In NZ that is probably considered quite normal, but in France it is something to make a film about. So Emilie spends an hour and half explaining the dangers of a kiss to Gabriel. Luckily for us she does it with an entertaining story about best friends and confidants: Judith and Nicolas. Emilie hastily explains that she is not Judith, just another friend of hers.

Judith is happily married whereas Nicolas confesses that he feels starved of physical female affection since he and his previous girlfriend broke up. In response to Judith's initial suggestion he claims that he can't start a new relationship while in his current condition. To her more round about suggestion that he visit a prostitute, he confesses that he tried that earlier in the day but she didn't allow kissing. He wants the package deal: sex and kissing to cure him, so that he can go out and get a girlfriend. Finally he gets to the point: will Judith, as his best friend, help him out?

The scenes that follow are the comic high point of the film and reactions of the women in the audience at the Embassy show the director hit just the right note. I'm sure his directions to the actors were "forget you are French, pretend you are British".

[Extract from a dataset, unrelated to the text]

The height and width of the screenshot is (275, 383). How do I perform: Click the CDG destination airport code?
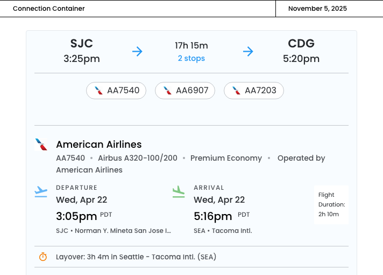pyautogui.click(x=301, y=44)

Of course the story of Judith and Nicolas couldn't end there. There has to be consequences. Which eventually brings Emilie to the point of her story.

The classic romance of the charming Emilie and suave Gabriel (who can ignore their absent partners for an evening) contrasts with the increasingly farcical story of Judith and Nicolas. The film cuts backwards and forwards between the romantic present and the farce of the inner story as if to emphasis the difference between perfection of romance and messiness of reality.

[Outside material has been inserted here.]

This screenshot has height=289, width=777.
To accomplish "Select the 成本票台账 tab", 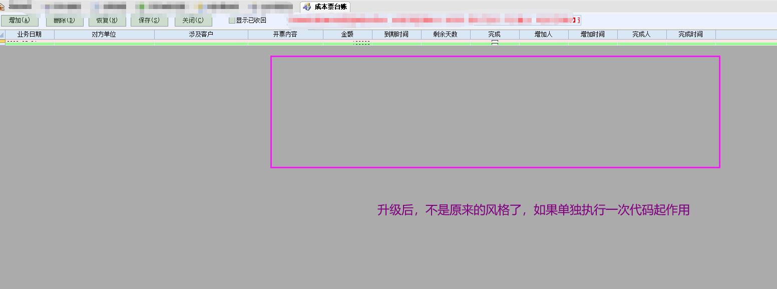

Writer and director Emmanuel Mouret plays the buttoned up, neurotic Nicolas in a role which is the corner stone performance in the film, against which Virginie Ledoyen plays the desirable but uptight best friend Judith with an admirably straight bat. The sound track includes some of the best known bits of Tchaikovsky's and Schubert's music. The way they have been selected to underlie the mood of each scene, fits well with this story within a story.


Emilie starts telling the story in the car park, ending it in her hotel room with Gabriel, where she still has to face the dilemma of a goodbye kiss. Was she really trying to convince him of the dangers of kissing or was it all foreplay to build the potential kiss into an event to remember?